### LISTED RECORDS:
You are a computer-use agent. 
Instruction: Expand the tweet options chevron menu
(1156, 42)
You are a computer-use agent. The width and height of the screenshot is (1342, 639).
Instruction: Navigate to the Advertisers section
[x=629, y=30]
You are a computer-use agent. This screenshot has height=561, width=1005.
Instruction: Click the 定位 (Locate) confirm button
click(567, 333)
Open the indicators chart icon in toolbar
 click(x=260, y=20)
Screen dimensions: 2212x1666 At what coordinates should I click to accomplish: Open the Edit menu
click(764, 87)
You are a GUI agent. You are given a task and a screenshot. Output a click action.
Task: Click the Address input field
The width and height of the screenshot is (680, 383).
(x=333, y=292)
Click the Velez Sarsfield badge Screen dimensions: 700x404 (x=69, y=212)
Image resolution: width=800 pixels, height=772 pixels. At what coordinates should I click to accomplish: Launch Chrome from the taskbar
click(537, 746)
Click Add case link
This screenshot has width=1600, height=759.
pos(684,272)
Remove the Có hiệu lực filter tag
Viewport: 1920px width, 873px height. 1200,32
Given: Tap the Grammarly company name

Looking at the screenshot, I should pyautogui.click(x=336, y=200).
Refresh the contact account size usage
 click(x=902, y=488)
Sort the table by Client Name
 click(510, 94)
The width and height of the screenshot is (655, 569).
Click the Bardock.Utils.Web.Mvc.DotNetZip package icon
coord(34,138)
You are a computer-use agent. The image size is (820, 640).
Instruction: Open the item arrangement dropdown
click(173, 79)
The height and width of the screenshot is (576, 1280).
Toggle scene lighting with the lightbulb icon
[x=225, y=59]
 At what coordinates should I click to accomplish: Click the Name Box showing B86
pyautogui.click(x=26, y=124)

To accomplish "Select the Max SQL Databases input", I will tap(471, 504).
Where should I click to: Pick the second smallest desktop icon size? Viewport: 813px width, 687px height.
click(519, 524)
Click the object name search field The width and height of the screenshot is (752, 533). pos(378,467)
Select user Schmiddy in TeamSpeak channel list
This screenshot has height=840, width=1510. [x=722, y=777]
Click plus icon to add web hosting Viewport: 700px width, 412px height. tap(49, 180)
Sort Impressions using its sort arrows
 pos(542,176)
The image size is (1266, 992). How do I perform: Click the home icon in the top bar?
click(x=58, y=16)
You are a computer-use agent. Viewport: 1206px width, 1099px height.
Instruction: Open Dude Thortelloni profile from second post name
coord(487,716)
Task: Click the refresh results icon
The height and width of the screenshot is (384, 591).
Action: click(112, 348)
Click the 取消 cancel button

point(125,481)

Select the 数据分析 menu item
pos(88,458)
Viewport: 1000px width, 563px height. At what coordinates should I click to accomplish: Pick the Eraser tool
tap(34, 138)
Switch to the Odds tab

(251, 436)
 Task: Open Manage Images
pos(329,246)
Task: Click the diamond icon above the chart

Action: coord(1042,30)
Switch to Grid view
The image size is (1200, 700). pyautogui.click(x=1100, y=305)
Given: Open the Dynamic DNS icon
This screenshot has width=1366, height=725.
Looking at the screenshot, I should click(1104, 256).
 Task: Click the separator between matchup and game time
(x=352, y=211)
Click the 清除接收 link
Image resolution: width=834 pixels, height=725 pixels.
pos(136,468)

### WORK INSTRUCTION:
Copy all lines above where "computer" is present.

### TASK OUTPUT:
You are a computer-use agent. 
You are a computer-use agent. The width and height of the screenshot is (1342, 639).
You are a computer-use agent. This screenshot has height=561, width=1005.
You are a computer-use agent. The image size is (820, 640).
You are a computer-use agent. Viewport: 1206px width, 1099px height.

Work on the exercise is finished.